First, the use of harsh interrogation techniques was necessary if our nation was to be protected against further loss of life.

Second, no law prohibited the application of cruelty. Thus, the government could direct the use of cruelty as a matter of policy depending on the dictates of perceived military necessity.

Third, the President's constitutional commander-in-chief authorities included the unabridged discretion to order cruelty. Any existing or proposed law or treaty that would purport to limit this discretion would be an unconstitutional limitation of his powers.

Fourth, the use of cruelty in the interrogation of unlawful detainees held abroad would not implicate or adversely affect our values, our domestic legal order, our international relations, or our security strategy.

And fifth, if this abuse were disclosed or discovered, virtually no one would care.

Not all unlawful combatants in custody were mistreated, but it is enough to say that some were.

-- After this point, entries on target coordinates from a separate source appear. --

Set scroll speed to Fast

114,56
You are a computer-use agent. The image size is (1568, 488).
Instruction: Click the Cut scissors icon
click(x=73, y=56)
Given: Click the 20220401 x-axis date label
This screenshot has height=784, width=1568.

Not all who were mistreated were abused as a result of official policy, but many were. And not all were tortured, but some were. No matter how circumscribed these policies were, or how short their duration, or how few the victims — for as long as these policies were — or are — in effect, our government adopted and practiced what only can be labeled as a policy of cruelty.

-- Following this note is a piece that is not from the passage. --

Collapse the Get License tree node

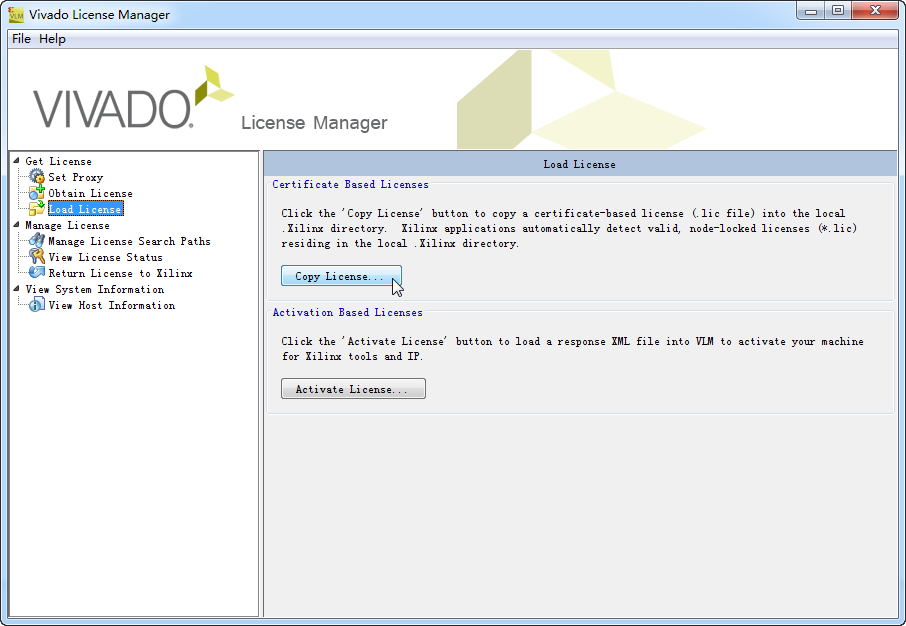pyautogui.click(x=16, y=161)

Before 9/11, the national consensus held that neither cruel treatment nor punishment could be applied to human beings. Now, there is no longer a consensus. Now, many Americans are of the view that cruel treatment or even torture may and should be applied against our enemies, or those who may possibly be our enemies, if doing so could make us safer. Cruelty, once held in disrepute, has been — astonishingly — rehabilitated in the minds of many. What was once unspeakable is now a subject of polite conversation.

But not here. I like to think that there is no member of the Swarthmore community who could countenance the embrace of cruelty. No one educated here could fail to recognize that a person's right to be free from cruel treatment is a fundamental human right and that the observance of this right is central to our nation's values and constitutional order. All of us here know that to adopt and apply a policy of cruelty anywhere within this world is to say that our Founders were wrong about their belief in the rights of the individual, because there is no right more fundamental than the right to be safe from cruel and inhumane treatment.

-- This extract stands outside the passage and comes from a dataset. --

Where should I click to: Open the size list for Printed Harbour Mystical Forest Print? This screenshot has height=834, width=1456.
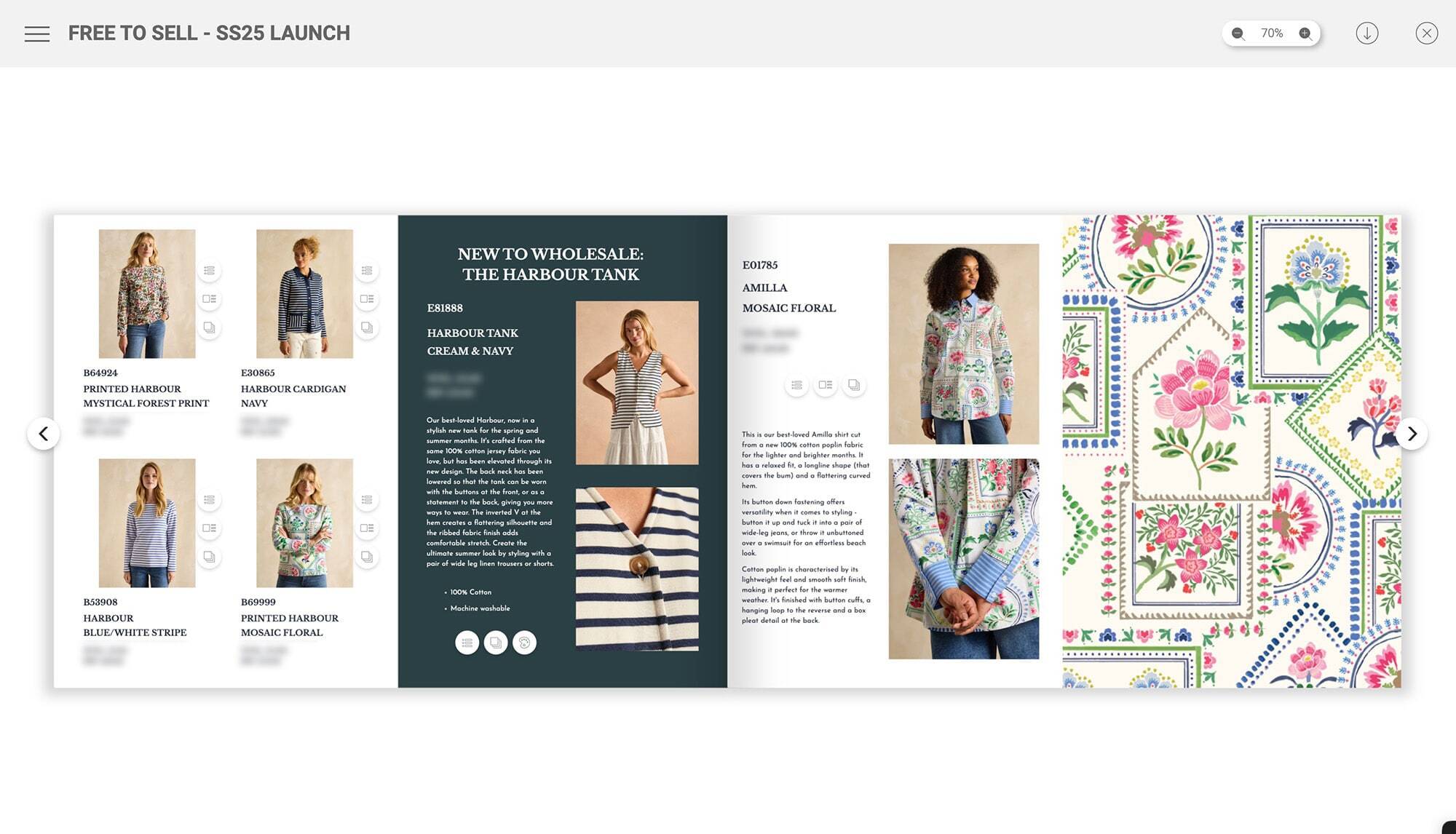(x=209, y=270)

If we can lawfully abuse detainees the way some were abused — however reprehensible their acts may have been — it is because all individuals do not have the inalienable right to be free from cruelty. And if that is the case, then the foundation upon which our own rights are based starts to crumble, because it would then ultimately be left to the discretion of the state whether and how much cruelty may be applied to any person.

Whether we resort to cruelty is a defining issue for us. It is about who we are as a nation. It is about remaining faithful to our heritage and constitutional order. It is about who we wish to become and what kind of world we wish to live in. It is about protecting human dignity at home and abroad. It is about mounting the most effective defense to the terrorist threat, knowing that we weaken our defenses when we depart from our values. And it is about our understanding — to use Albert Camus' formulation — that cruelty is a weapon whose use would destroy the very values we seek to protect.